Именно так они и называются — законы, — и потому налагают обязанности, взамен которых мы получаем права; разве что они, эти права, то есть подспорье в понимании, почти всегда оказываются бесполезны, ибо современные люди их уже не понимают.
Я не видела ни одного ученика классического лицея, которого не смущали, путали, ошарашивали и оболванивали законы ударения. Те самые, что, по идее, должны нам помогать, если верить александрийцам, понимать текст. Я, во всяком случае, была оболванена. И таковой остаюсь.
Помню свою первую контрольную, написанную в первый лицейский год. Помню, как безупречно переписала, проспрягала и просклоняла на чистом листе бумаги глаголы и существительные, заданные преподавательницей (помню даже, какие именно, никогда их не забуду: глагол γράφω — «писать» и существительное ἡ οἰκία — «дом»). И прежде всего помню слепое, безумное, неумолимое отчаяние, охватившее меня, когда я вспомнила о том, что их нужно «ударить» и «придыхнуть» (что за дурацкое слово — «придыхнуть»!). Это был сущий кошмар. Вот-вот прозвенит звонок, контрольная великолепна, безукоризненна, всё написано даже лучше, чем в учебнике.

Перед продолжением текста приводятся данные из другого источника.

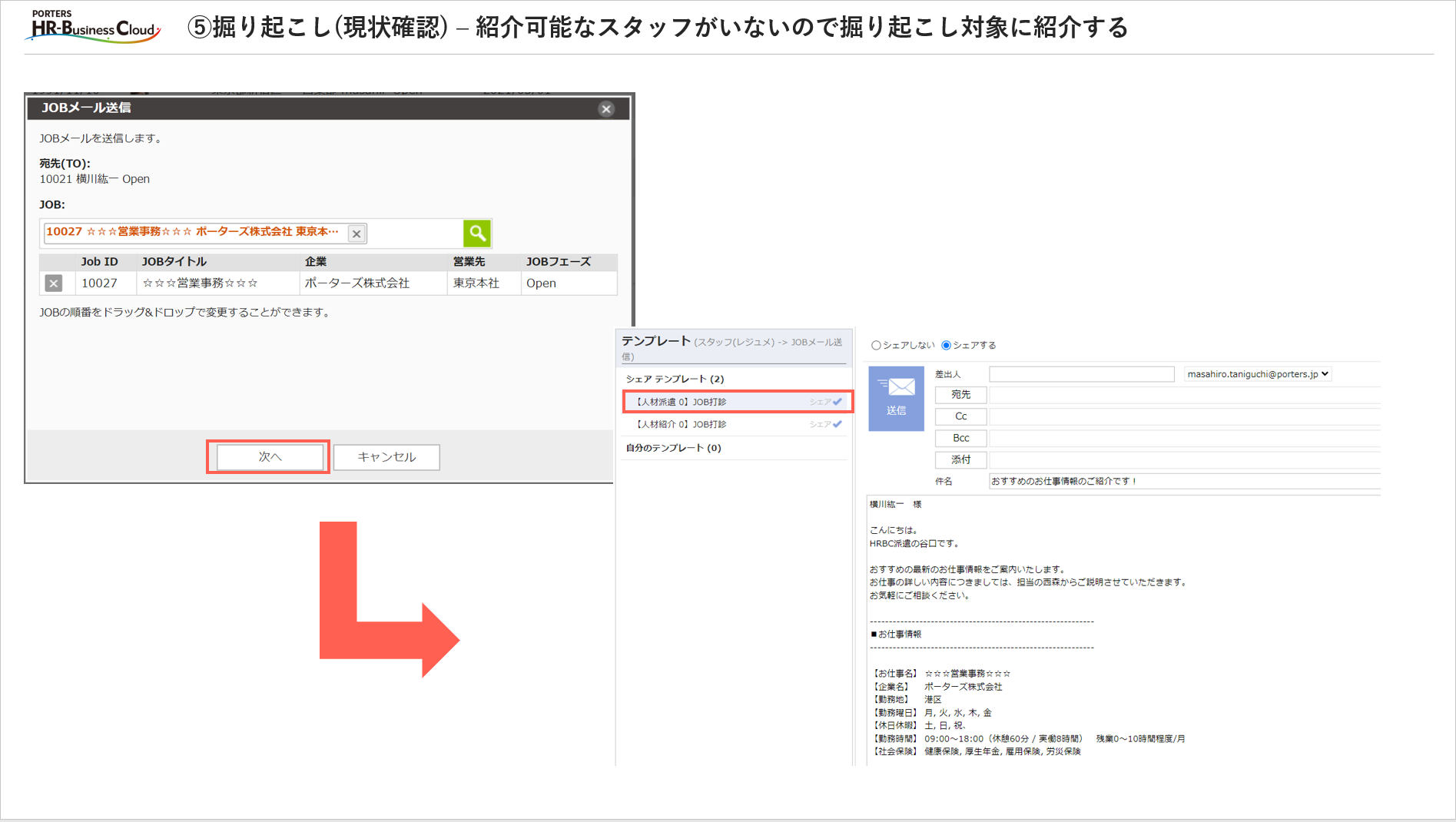This screenshot has width=1456, height=822.
Task: Select the シェアしない radio button
Action: (876, 346)
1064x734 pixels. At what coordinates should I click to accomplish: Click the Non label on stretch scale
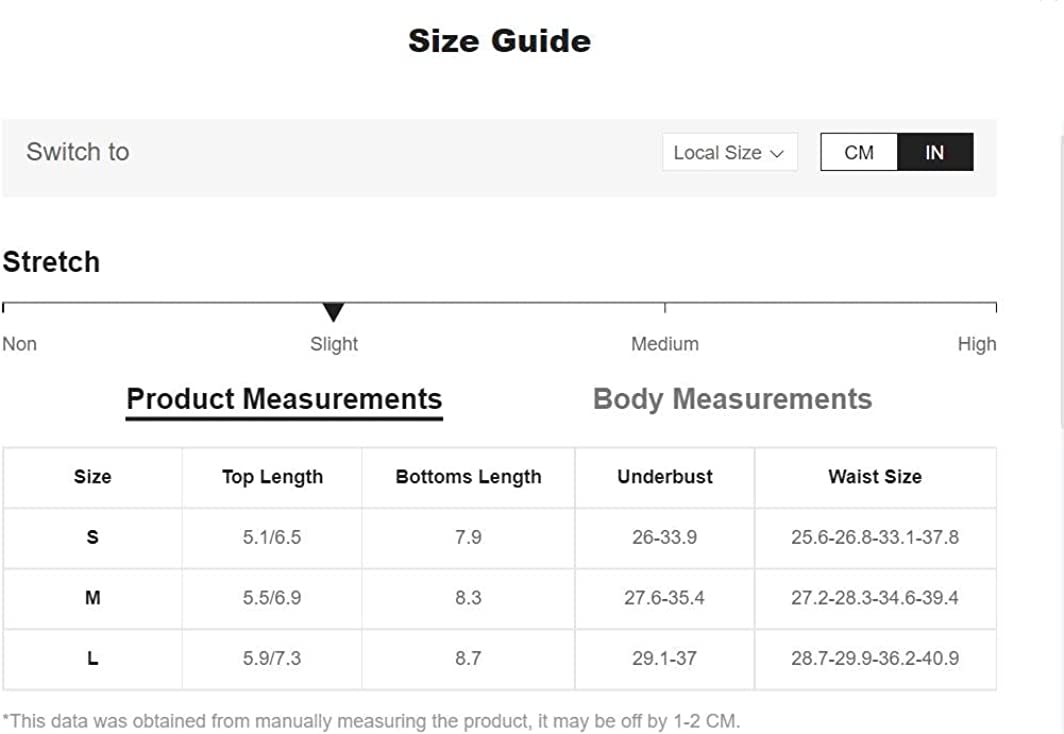click(x=20, y=344)
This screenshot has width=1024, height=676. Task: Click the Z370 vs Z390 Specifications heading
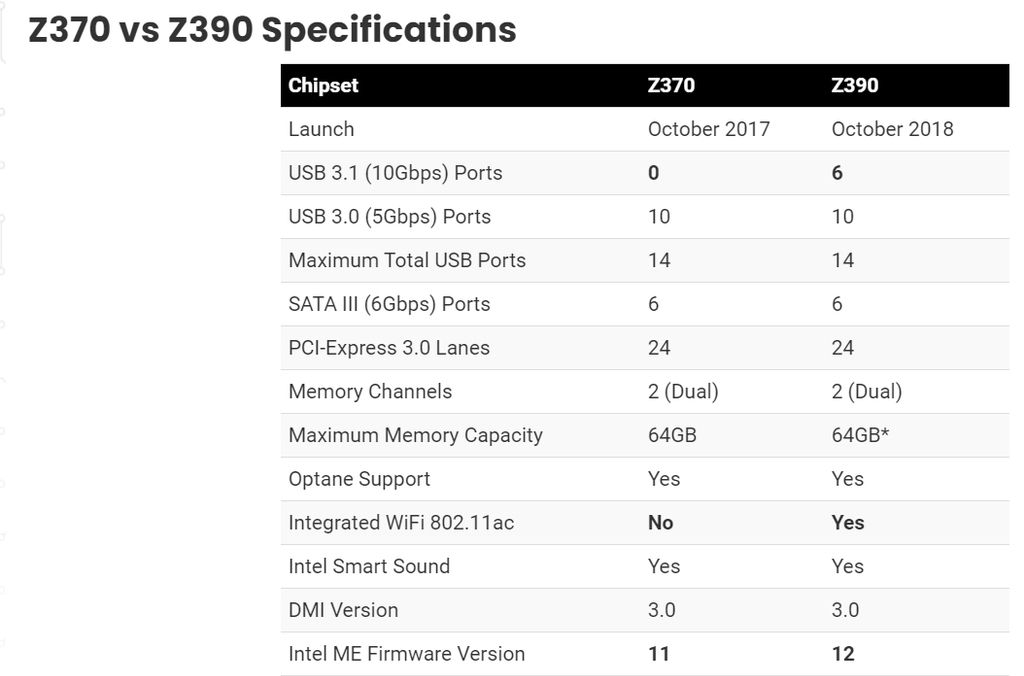[x=272, y=31]
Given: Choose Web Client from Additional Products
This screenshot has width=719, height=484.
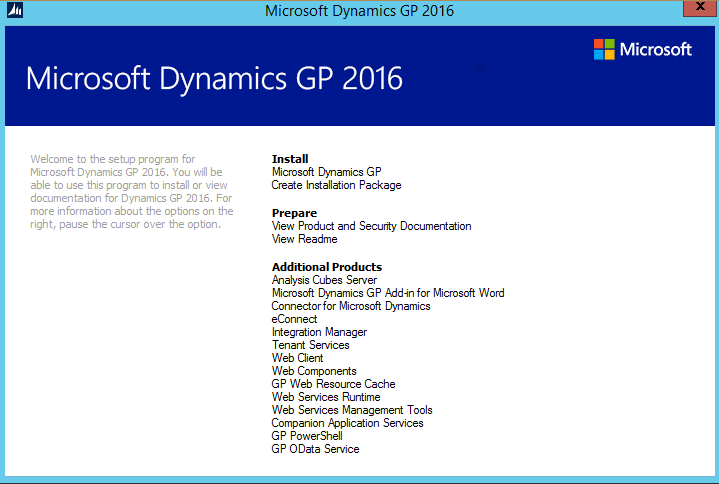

Но… нет ни ударений, ни придыханий. Поднять глаза в классе во время контрольной — значит публично опозориться среди толпы четырнадцатилетних учеников, ликующих при виде чужого провала. «Я не смогу, я в отчаянье, я тяну время, я сейчас расплачусь», — такие мысли роилось в моей голове. Поэтому, не отрывая глаз от листка, я лихорадочно искала варианты решения проблемы.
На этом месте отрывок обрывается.